▸ WORK REQUEST: Print nothing but the lines below starting at the line that holds "By checking this" and ending at the line that holds "Hours (7, 1895)", including both, each exactly as written.

▸ SUPPLIED DATA:
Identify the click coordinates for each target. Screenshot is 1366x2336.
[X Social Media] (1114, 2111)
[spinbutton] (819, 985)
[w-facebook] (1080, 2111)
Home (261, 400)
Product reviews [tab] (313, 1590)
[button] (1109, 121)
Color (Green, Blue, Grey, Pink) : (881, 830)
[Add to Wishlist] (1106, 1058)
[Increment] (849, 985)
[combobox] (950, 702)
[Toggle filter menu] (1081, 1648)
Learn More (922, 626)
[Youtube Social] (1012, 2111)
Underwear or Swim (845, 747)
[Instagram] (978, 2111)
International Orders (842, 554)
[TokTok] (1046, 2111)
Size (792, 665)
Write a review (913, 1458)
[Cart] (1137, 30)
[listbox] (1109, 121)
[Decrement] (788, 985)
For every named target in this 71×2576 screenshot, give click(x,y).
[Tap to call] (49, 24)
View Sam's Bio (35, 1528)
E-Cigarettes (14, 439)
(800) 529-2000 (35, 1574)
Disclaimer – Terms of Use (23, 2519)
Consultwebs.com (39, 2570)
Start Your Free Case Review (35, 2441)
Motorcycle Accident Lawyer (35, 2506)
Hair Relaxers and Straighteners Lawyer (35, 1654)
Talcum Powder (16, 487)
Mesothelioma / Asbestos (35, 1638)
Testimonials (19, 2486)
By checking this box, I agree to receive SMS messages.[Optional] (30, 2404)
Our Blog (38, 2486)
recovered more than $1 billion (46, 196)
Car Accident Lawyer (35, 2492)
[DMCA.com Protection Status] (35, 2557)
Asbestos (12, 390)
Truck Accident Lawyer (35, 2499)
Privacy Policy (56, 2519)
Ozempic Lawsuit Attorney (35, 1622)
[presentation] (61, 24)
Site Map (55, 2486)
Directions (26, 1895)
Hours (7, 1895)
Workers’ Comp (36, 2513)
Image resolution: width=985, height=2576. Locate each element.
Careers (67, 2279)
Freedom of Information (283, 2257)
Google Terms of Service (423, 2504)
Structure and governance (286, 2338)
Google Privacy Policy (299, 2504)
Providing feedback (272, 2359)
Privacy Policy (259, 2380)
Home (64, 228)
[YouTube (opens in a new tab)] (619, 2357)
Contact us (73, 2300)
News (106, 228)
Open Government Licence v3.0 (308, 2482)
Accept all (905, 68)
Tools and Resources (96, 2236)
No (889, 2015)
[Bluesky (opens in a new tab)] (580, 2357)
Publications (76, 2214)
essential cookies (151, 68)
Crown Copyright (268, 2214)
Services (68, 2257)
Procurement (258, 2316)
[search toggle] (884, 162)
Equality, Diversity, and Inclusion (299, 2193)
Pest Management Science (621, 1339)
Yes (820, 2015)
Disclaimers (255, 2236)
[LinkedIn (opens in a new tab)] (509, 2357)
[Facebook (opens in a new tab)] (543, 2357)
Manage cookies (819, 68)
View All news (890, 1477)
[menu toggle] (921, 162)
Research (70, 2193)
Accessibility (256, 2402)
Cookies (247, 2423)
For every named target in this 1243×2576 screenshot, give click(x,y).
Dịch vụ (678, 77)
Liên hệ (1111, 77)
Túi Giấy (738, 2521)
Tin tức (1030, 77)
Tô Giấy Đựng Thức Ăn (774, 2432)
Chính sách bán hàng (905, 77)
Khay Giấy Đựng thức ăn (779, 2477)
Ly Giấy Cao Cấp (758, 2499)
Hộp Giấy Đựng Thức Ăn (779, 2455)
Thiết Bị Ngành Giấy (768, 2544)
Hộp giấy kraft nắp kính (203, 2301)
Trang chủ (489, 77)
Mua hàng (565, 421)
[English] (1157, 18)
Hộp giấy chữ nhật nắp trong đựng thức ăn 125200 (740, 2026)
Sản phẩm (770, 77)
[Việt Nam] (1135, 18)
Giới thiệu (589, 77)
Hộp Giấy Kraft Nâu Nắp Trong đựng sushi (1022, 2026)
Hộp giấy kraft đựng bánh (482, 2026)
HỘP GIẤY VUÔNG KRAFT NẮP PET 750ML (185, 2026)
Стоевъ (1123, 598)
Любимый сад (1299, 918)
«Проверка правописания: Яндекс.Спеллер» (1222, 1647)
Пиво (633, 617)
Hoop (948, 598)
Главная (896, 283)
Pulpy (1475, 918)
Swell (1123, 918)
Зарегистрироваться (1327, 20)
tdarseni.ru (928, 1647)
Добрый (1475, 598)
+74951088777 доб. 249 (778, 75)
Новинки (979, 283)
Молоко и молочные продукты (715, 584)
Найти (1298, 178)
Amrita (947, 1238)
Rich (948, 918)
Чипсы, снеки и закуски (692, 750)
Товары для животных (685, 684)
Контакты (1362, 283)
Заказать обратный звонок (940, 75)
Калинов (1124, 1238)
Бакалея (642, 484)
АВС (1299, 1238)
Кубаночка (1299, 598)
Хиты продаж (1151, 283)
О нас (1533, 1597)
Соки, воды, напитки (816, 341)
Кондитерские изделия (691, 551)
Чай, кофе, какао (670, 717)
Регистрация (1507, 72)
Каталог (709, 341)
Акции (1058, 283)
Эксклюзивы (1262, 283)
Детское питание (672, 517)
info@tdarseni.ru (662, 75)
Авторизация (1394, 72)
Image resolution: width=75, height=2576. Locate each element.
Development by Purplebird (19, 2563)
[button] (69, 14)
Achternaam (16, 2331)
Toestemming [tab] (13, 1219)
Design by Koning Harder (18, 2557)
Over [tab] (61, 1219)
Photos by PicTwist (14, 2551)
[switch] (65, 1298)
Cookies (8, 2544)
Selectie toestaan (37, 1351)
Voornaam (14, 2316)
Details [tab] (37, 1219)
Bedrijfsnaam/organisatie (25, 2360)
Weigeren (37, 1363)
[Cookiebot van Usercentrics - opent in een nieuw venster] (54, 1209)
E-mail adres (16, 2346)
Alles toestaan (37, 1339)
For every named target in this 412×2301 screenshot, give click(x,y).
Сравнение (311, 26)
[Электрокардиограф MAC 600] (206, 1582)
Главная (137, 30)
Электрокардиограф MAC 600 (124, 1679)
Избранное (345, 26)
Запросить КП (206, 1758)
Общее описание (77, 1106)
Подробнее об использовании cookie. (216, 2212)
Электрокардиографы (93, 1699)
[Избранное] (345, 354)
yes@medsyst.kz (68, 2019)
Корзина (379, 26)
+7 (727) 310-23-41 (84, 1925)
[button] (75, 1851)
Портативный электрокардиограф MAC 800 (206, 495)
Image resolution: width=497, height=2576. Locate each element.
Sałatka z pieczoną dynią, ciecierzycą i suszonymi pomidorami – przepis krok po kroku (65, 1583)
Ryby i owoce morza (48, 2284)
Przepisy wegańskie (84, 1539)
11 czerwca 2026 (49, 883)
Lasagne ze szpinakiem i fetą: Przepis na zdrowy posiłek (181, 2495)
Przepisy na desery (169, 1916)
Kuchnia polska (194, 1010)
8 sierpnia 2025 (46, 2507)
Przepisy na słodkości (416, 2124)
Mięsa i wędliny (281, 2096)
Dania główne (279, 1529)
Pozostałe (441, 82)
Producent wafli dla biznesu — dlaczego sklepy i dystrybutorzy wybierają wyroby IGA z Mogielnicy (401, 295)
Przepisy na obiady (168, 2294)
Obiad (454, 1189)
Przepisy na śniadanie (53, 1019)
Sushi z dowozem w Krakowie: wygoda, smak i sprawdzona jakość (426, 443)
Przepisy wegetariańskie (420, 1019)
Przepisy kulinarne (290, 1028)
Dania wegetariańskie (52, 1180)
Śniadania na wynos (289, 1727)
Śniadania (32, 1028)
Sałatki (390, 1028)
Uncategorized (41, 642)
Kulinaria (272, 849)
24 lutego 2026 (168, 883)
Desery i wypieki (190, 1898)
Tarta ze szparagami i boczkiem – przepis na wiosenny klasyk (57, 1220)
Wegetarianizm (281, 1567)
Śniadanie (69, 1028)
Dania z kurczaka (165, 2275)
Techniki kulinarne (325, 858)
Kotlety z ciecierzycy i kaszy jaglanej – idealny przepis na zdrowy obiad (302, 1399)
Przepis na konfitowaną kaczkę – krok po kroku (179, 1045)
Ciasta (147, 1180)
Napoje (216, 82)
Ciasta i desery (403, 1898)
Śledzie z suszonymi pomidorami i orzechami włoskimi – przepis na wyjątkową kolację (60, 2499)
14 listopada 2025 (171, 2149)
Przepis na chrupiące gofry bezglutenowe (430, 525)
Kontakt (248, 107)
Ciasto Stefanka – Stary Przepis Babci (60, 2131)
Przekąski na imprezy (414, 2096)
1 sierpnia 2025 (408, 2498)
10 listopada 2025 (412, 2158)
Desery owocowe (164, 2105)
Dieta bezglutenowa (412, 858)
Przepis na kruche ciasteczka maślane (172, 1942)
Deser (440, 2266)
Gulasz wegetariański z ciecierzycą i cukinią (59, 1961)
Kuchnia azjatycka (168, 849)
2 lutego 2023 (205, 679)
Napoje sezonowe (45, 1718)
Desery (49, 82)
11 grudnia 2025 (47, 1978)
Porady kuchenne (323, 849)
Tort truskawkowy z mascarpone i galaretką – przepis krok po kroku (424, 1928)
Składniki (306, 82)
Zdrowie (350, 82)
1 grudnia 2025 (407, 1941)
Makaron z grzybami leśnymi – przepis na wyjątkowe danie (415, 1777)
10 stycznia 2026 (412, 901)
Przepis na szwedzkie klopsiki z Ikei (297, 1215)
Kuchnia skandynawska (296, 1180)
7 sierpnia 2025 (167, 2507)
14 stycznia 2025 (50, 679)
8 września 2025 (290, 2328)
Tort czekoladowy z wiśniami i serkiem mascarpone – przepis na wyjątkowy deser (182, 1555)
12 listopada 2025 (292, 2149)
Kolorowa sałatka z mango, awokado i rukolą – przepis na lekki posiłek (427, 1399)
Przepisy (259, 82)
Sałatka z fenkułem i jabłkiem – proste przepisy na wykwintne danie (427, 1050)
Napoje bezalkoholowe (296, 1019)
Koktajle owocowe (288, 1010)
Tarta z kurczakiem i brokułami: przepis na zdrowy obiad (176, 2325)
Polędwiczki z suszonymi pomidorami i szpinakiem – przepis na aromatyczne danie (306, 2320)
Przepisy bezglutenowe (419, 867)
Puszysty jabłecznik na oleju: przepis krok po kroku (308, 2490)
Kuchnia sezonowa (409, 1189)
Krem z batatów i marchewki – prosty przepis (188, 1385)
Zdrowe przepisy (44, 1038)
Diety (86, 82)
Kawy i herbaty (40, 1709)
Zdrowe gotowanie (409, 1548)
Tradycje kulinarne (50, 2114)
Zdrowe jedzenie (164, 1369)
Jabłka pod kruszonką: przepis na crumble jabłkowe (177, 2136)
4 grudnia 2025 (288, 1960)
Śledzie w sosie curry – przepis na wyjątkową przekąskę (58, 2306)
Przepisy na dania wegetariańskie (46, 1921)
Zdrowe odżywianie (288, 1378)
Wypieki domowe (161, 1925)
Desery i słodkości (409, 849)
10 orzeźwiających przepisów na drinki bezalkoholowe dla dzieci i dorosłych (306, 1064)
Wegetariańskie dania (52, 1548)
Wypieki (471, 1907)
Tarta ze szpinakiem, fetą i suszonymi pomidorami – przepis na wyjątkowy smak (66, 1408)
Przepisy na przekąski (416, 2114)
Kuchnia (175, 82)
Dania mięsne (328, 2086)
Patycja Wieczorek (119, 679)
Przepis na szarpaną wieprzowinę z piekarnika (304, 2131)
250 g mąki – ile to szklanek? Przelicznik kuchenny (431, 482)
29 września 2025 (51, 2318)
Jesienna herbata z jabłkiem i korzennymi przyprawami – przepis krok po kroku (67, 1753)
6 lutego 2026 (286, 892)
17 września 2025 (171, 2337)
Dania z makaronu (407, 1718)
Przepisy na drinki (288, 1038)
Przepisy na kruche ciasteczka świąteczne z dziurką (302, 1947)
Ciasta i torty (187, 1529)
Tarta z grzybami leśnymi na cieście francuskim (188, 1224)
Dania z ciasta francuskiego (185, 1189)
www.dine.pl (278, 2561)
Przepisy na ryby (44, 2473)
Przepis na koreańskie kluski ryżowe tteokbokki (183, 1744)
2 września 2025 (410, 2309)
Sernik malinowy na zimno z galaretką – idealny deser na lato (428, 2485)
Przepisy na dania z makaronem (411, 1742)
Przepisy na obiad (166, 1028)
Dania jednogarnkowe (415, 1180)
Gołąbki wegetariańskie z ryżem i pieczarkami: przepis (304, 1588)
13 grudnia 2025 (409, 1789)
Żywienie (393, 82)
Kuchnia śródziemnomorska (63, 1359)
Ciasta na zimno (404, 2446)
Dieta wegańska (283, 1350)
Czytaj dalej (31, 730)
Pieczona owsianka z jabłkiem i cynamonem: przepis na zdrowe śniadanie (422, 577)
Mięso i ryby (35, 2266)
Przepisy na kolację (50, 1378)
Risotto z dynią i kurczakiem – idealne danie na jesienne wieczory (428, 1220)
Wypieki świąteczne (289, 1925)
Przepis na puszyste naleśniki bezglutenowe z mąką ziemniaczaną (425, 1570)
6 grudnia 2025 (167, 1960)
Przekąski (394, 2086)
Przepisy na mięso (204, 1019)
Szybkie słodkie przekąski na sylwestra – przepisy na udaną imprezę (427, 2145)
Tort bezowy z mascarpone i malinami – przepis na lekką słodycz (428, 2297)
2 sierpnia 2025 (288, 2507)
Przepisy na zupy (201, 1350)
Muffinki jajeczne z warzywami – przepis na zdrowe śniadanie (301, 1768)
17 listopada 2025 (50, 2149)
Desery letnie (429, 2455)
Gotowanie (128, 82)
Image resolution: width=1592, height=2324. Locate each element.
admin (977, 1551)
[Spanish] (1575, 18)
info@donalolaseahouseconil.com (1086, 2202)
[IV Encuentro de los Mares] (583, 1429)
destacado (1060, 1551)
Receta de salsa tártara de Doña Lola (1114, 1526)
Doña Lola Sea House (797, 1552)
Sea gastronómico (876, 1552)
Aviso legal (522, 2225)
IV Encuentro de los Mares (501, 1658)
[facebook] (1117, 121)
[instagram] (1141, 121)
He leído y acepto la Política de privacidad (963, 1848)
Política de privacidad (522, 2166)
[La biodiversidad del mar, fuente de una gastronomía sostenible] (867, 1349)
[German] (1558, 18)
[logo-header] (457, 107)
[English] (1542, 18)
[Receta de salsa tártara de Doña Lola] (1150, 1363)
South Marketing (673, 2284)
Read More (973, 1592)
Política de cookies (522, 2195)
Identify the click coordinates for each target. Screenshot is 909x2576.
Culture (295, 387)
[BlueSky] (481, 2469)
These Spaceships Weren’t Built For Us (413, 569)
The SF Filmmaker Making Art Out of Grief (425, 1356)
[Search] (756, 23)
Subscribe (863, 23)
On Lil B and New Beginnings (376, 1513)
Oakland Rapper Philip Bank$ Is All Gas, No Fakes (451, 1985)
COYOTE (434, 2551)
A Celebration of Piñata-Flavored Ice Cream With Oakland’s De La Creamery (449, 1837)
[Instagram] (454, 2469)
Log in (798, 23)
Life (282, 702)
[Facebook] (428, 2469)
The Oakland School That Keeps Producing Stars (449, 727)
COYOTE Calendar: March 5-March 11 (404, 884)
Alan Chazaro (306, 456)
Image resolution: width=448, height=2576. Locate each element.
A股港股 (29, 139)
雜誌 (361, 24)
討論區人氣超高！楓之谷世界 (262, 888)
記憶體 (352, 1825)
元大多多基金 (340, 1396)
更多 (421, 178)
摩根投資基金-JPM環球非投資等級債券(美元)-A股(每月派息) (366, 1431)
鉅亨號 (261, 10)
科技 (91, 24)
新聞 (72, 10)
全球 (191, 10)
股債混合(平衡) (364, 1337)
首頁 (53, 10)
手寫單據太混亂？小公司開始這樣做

▸ OUTPUT FOR THIS TASK:
By checking this box, I agree to receive SMS messages.[Optional] (30, 2404)
Our Blog (38, 2486)
recovered more than $1 billion (46, 196)
Car Accident Lawyer (35, 2492)
[DMCA.com Protection Status] (35, 2557)
Asbestos (12, 390)
Truck Accident Lawyer (35, 2499)
Privacy Policy (56, 2519)
Ozempic Lawsuit Attorney (35, 1622)
[presentation] (61, 24)
Site Map (55, 2486)
Directions (26, 1895)
Hours (7, 1895)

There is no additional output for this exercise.